Following a survey of 1,193 UK employees (507 White, 419 Asian, 267 Black), Pearn Kandola, a business psychology consultancy, has published a new report, Racism at Work in the UK 2021. The survey replicated the approach previously taken by Pearn Kandola in 2018 (see Racism at Work Survey Result, 2018), asking participants about their perceptions and experiences of racism at work and actions their employers have taken to combat racism.

Of the employees surveyed, 74.8% considered racism to be a problem in the workplace. Of the 52.2% who had witnessed racism at work, 29.8% confronted the perpetrator, 22.4% reported the incident to a manager or HR department while 28.3% took no action.

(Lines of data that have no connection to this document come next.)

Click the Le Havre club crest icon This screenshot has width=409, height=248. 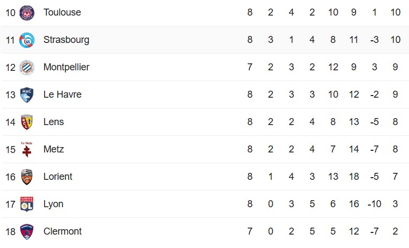[x=26, y=94]
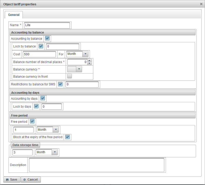Open the Cost period Month dropdown
The height and width of the screenshot is (185, 205).
click(x=85, y=54)
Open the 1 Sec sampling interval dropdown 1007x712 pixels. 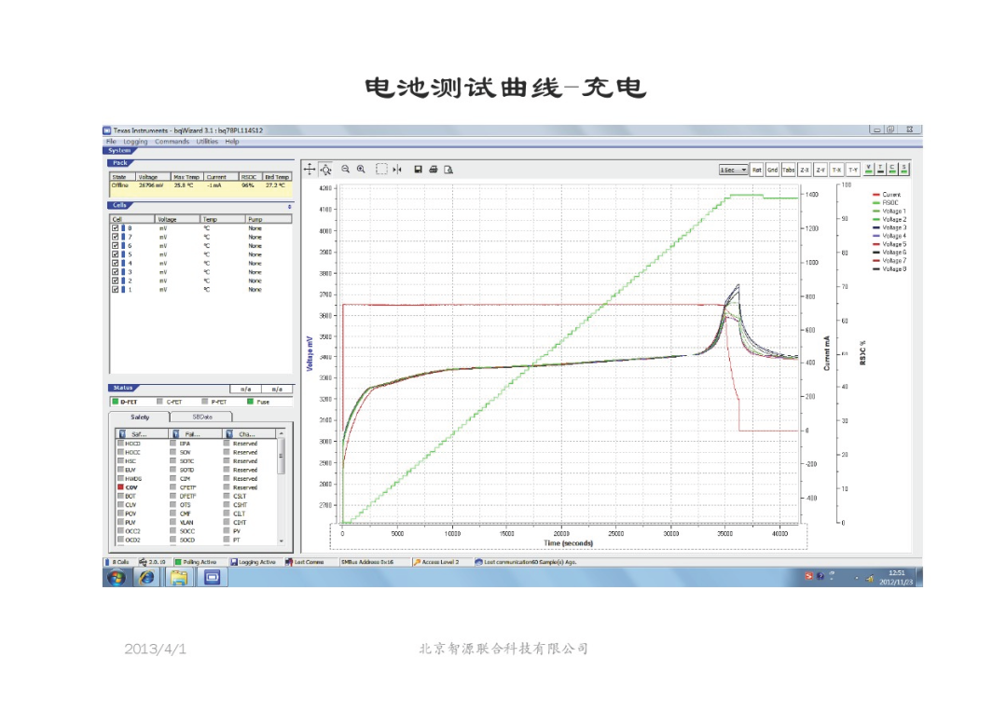tap(743, 170)
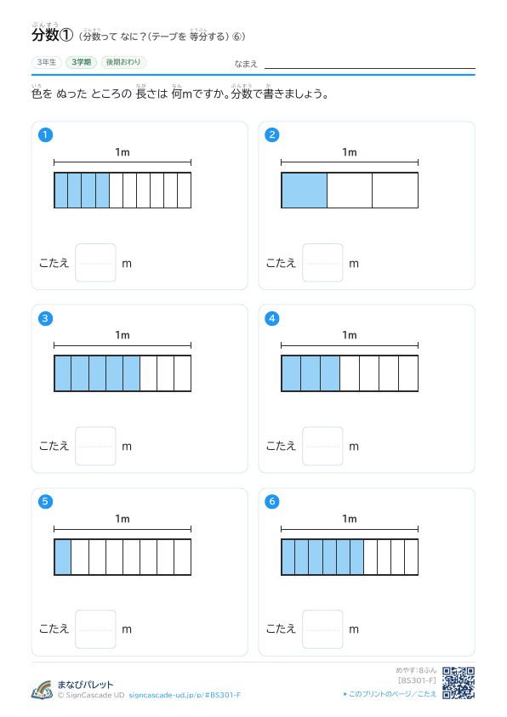This screenshot has height=717, width=507.
Task: Click the blue number 4 badge
Action: tap(272, 318)
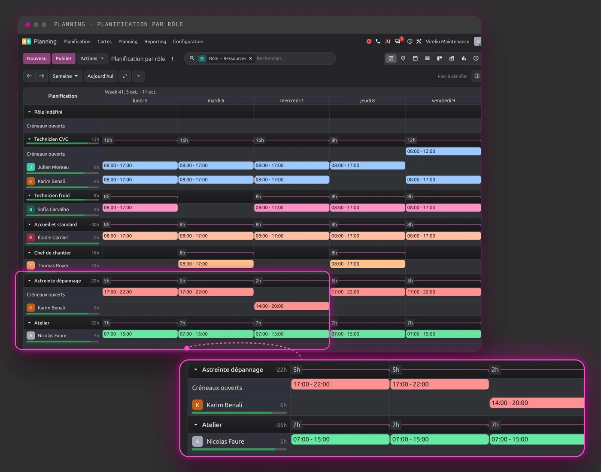
Task: Click the Publier button
Action: 64,58
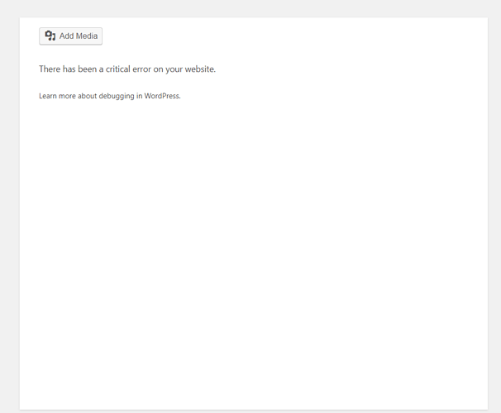This screenshot has width=501, height=413.
Task: Click the music note in media icon
Action: click(54, 38)
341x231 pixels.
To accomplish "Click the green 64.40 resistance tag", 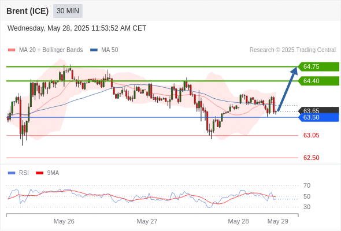I will coord(318,81).
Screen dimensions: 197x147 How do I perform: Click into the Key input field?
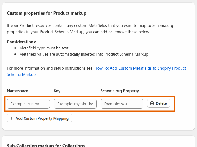(75, 104)
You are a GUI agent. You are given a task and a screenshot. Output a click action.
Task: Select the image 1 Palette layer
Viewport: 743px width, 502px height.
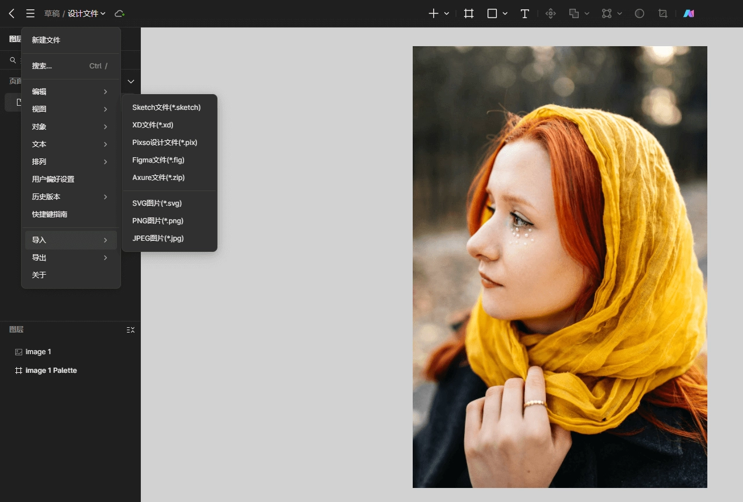[x=51, y=371]
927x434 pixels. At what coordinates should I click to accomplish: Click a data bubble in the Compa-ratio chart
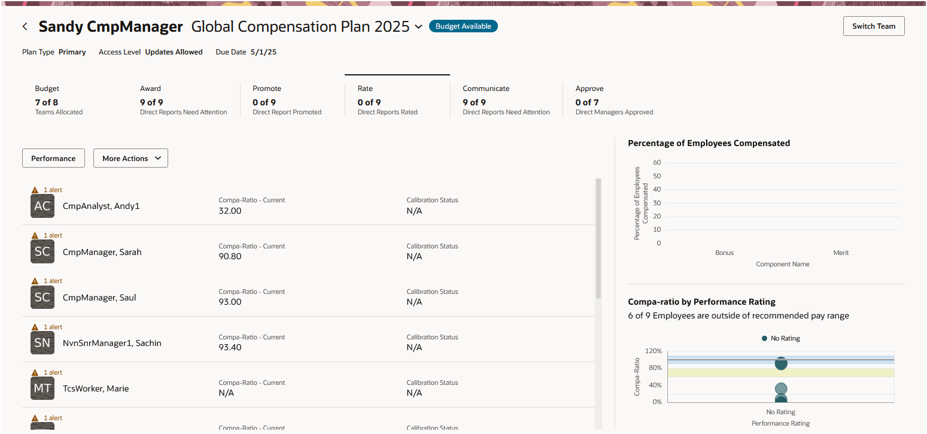(780, 363)
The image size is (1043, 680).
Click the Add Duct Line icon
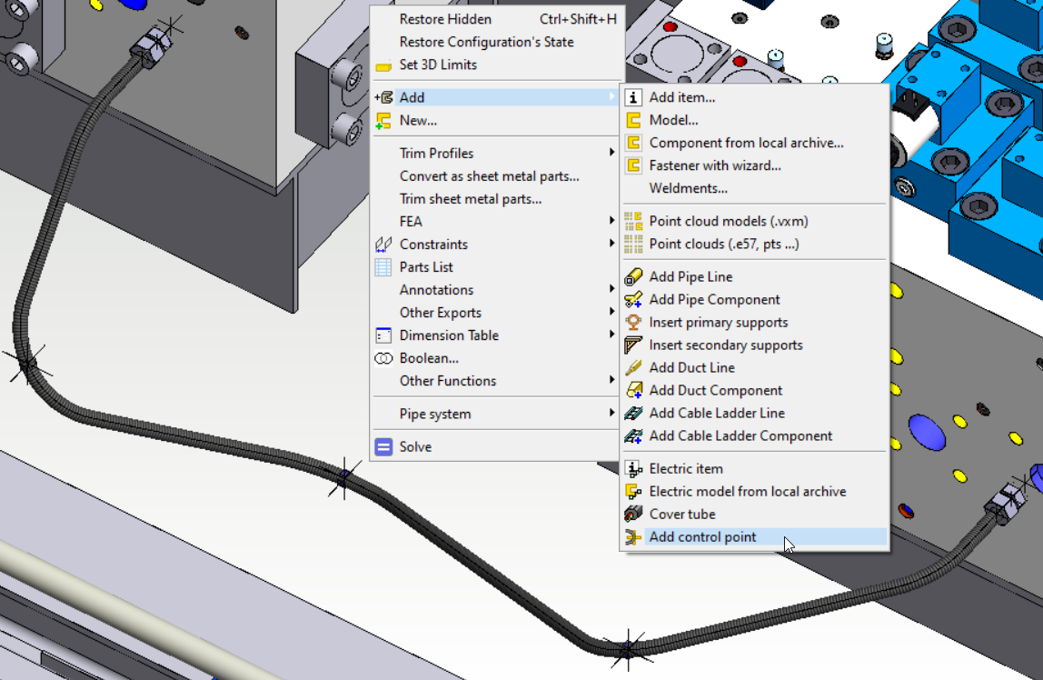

Racism at work was experienced by 34% of the respondents. Black respondents were 15.1 times more likely than White respondents, and 1.9 times more likely than Asian respondents, to experience workplace racism. Asian respondents were 8.1 times more likely to experience racism at workplace than White respondents. These results suggested that the likelihood of Black and Asian employees experiencing racism at work had generally increased between 2018 and 2021. For White respondents it had decreased.

Almost half of employees worked for organisations that had taken action to promote greater racial equality at work (49.7%). Most frequently this involved anti-racism training and general awareness raising. Internal policies and procedures were changed both to make them more inclusive and to make it easier to report racism to senior colleagues.

The report recommendations include recognition that experiences differ both between and within racial groups, and for employees to be trained to become active bystanders who know how to challenge racism.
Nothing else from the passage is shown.